Councillor of La Granja
- In office 1960–1961

Personal details
- Born: 17 May 1910 La Serena, Chile
- Died: 6 January 1989 (aged 78) Santiago, Chile
- Party: Communist Party of Chile
- Spouse: Carmen Ramírez
- Children: 4

= Pascual Barraza =

Pascual Barraza Barraza (17 May 1910 – 6 January 1989) was a Chilean trade-union leader and politician from the Communist Party of Chile. He served as Minister of Public Works and Transport from 1970 to 1972 in the government of President Salvador Allende.

==Biography==
A lifelong communist militant (since 1925), Barraza was a CTCh union leader (1937) and later served on the Communist Party's Central Committee. Under the “Defense of Democracy Law” he was banned from office and interned between 1948 and 1950, including in the Pisagua camp. He later managed the El Siglo newspaper and other publishing houses.

Stored items
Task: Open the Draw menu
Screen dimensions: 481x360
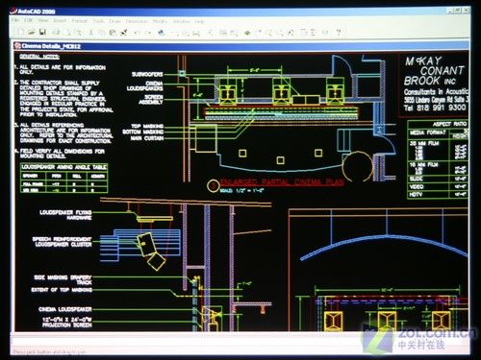Action: (x=114, y=21)
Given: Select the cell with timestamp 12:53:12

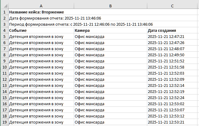Looking at the screenshot, I should click(166, 116).
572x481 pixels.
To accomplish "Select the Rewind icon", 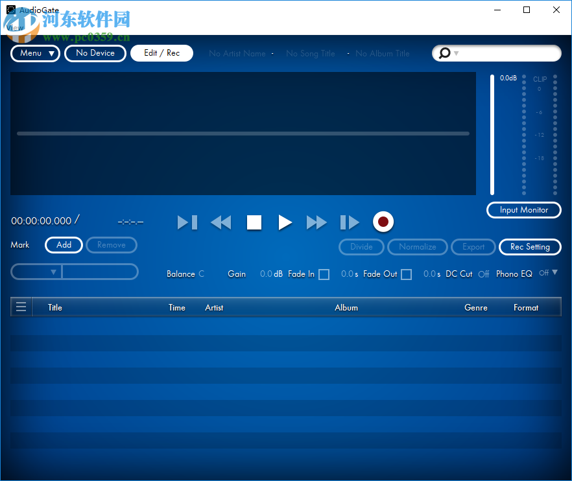I will tap(220, 222).
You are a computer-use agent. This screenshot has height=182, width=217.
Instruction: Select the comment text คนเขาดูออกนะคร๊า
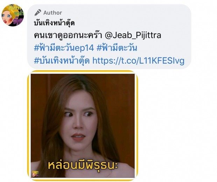[68, 35]
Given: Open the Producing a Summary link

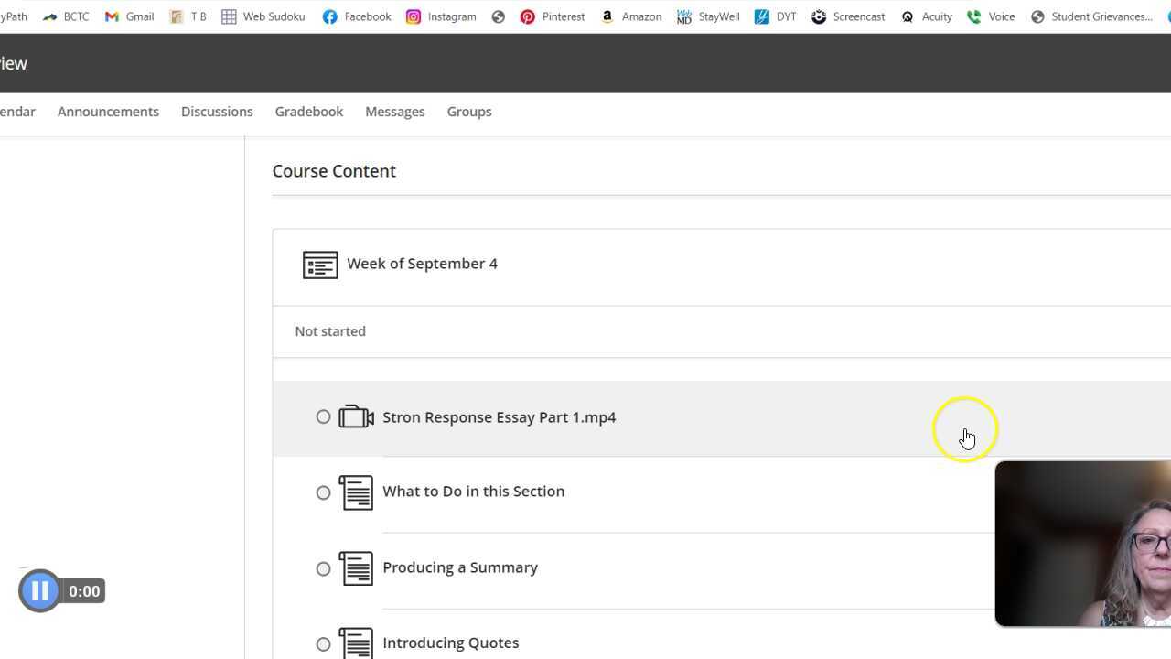Looking at the screenshot, I should 460,567.
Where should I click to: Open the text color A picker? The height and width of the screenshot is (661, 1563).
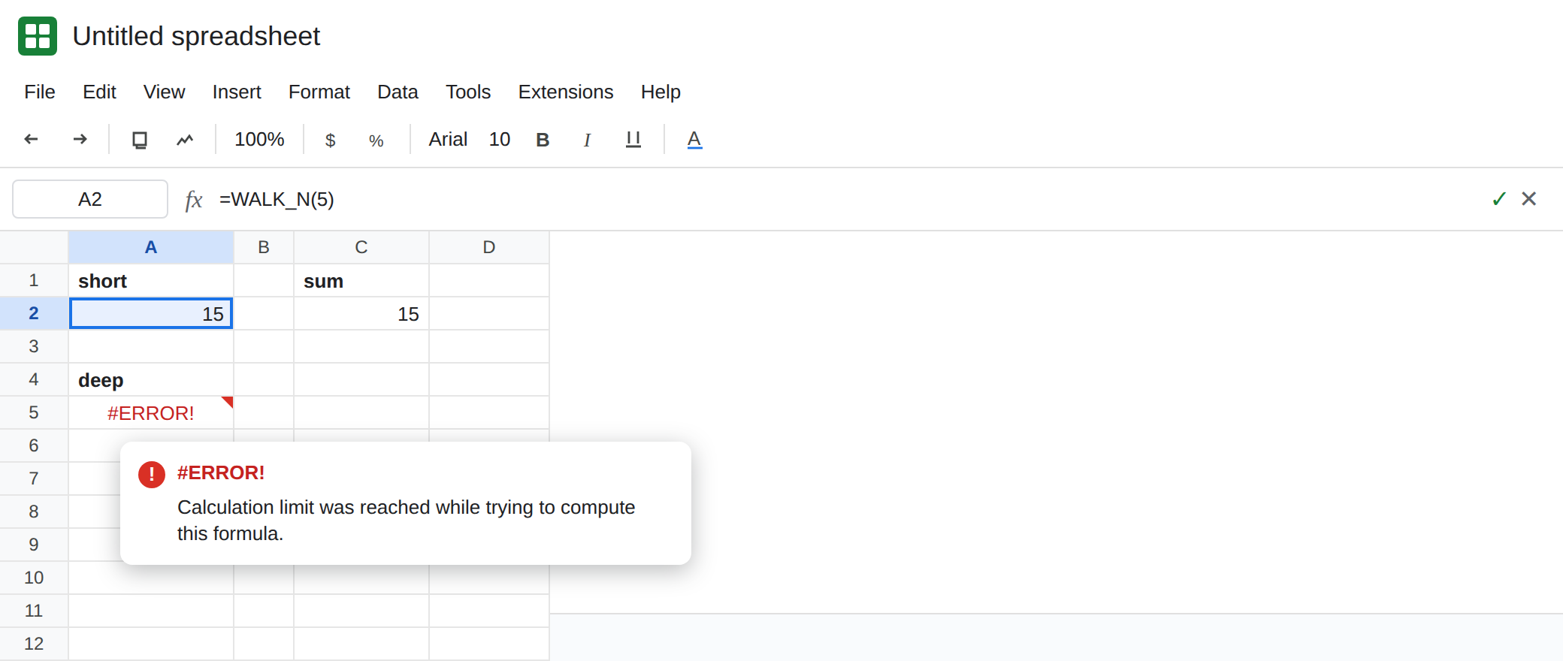pyautogui.click(x=694, y=140)
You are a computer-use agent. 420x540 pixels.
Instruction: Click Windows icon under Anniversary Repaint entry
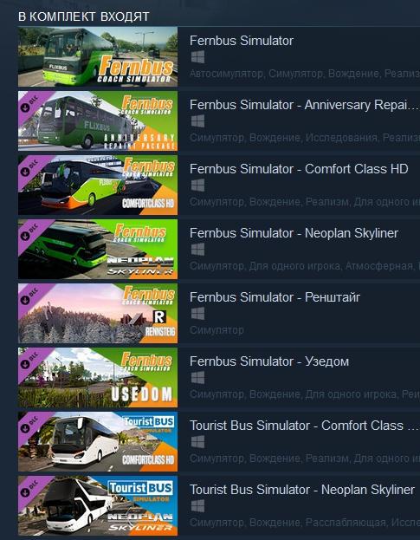coord(197,120)
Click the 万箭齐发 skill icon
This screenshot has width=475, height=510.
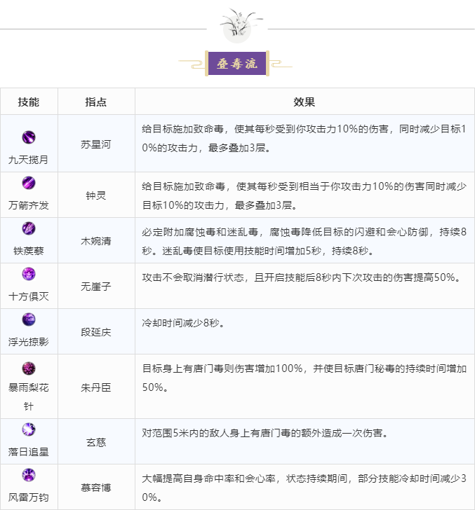29,183
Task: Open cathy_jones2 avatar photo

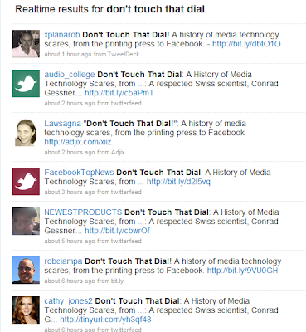Action: [x=26, y=310]
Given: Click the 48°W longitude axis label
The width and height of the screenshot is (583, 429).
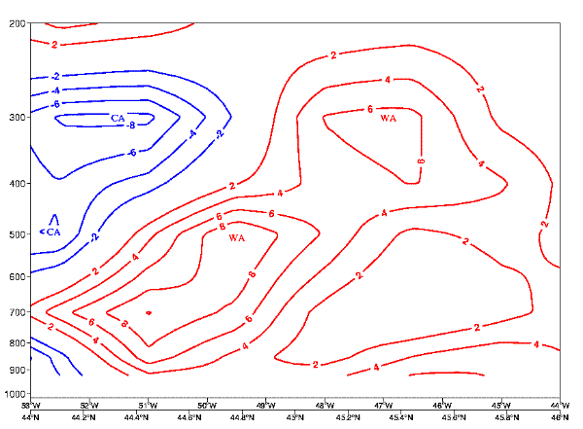Looking at the screenshot, I should (324, 406).
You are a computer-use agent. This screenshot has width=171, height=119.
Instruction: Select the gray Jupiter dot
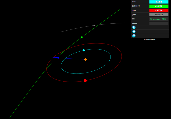[94, 25]
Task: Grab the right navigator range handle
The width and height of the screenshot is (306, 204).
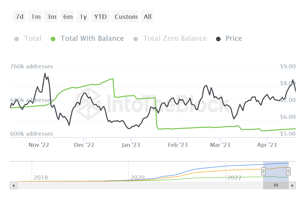Action: (288, 171)
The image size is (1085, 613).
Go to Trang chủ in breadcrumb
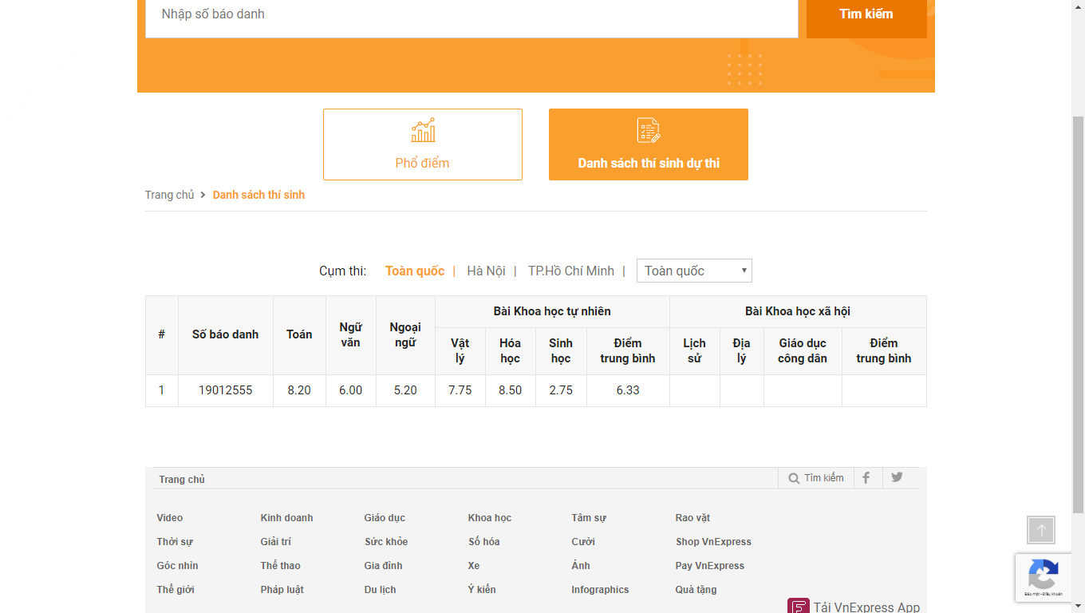coord(169,195)
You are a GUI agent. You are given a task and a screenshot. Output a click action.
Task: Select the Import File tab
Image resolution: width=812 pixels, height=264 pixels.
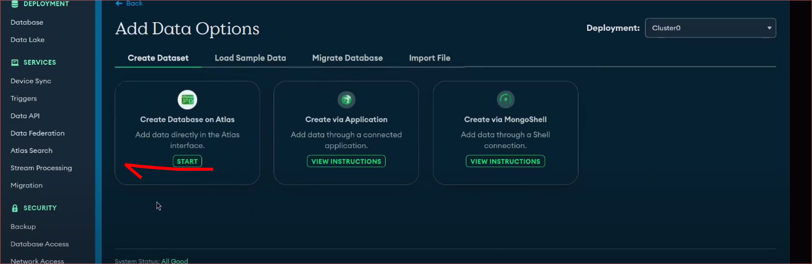click(x=429, y=58)
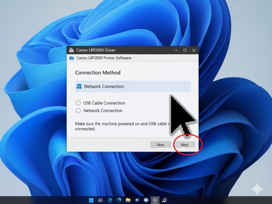Close the Canon LBP2900 Driver dialog
272x204 pixels.
[194, 50]
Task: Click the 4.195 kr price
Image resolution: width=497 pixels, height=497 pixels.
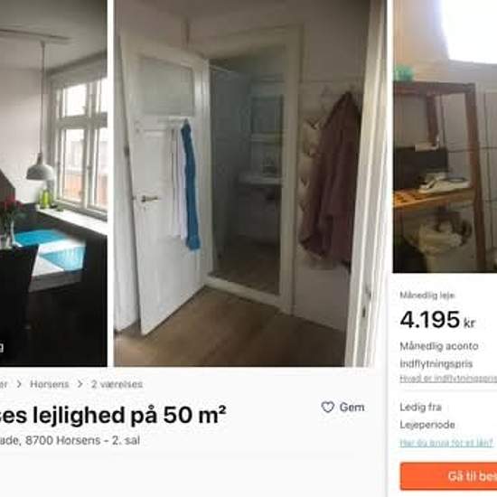Action: tap(437, 320)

EXERCISES TO COMPLETE.
a: List the field names that appear under "Personal details" in the biography of Pascual Barraza.
b: Carry the biography of Pascual Barraza forward from its final sentence.

ANSWERS BY TASK.
a: Born, Died, Party, Spouse, Children

b:
He was elected councillor (1960) and then mayor (1961–1970) of La Granja, and briefly acted as Minister of Housing and Urbanism (10–17 September 1971) in an interim capacity while serving as Public Works minister.

After the 1973 Chilean coup d'état, he lived semi-underground, was periodically detained, and remained active in opposition spaces and labor defense bodies.